A existência de um mundo paralelo, agora em interacção e conflito directo com o mundo original, confrontou as personagens com os seus duplos e motivações, conferindo também uma nova dinâmica à terceira temporada. Contudo, se se tornou indesejável perder um episódio, também se criaram linhas de evolução narrativa desnecessariamente próximas da lógica telenovelesca. Ainda assim, a série respira um renovado interesse e conserva-se gloriosamente diferente da restante programação televisiva.
E AGORA?
Fringe sempre sofreu de um incompreensível desinteresse por parte dos prémios televisivos. Os Emmy atribuíram-lhe nomeações apenas em 2009 e 2010, e só em categorias técnicas. Este ano, apesar dos louvores da crítica e do público, nem a série nem as interpretações de Anna Torv e John Noble conseguiram qualquer nomeação nos Emmy. Referindo-se à questão, o The Guardian defendia em Julho que, mesmo se ignorado, «Fringe permanece uma das séries mais cativantes na televisão norte-americana».

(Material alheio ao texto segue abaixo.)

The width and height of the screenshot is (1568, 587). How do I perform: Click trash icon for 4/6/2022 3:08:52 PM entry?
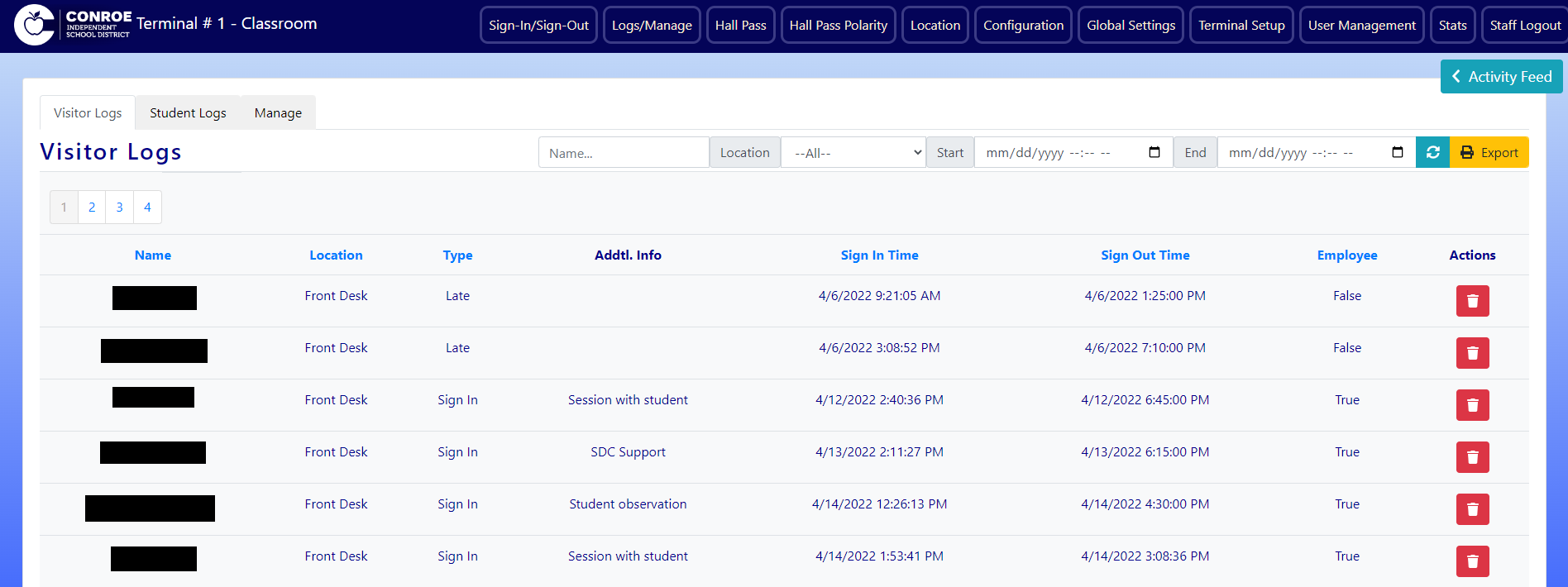click(x=1472, y=353)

O último episódio da terceira temporada, inesperado e em certa medida arrojado, implica uma redefinição de toda a história, quase um recomeço. Poderá resolver fragilidades, enquanto conduz a patamares ainda mais estimulantes, melhorando assim uma série que se destacou como um entretenimento inteligente. Contudo, tem também o potencial para propagar incongruências excessivas e gerar mudanças narrativas desastrosas. Qual das hipóteses? Um pouco de ambas? Só se descobrirá na quarta temporada, que estreou nos EUA a 23 de Setembro, e já se encontra em exibição na RTP2, às quintas-feiras.
*O presente texto segue a ortografia pré-Acordo Ortográfico.
Artigo retirado da revista BANG! n.º 12, publicada em março de 2012.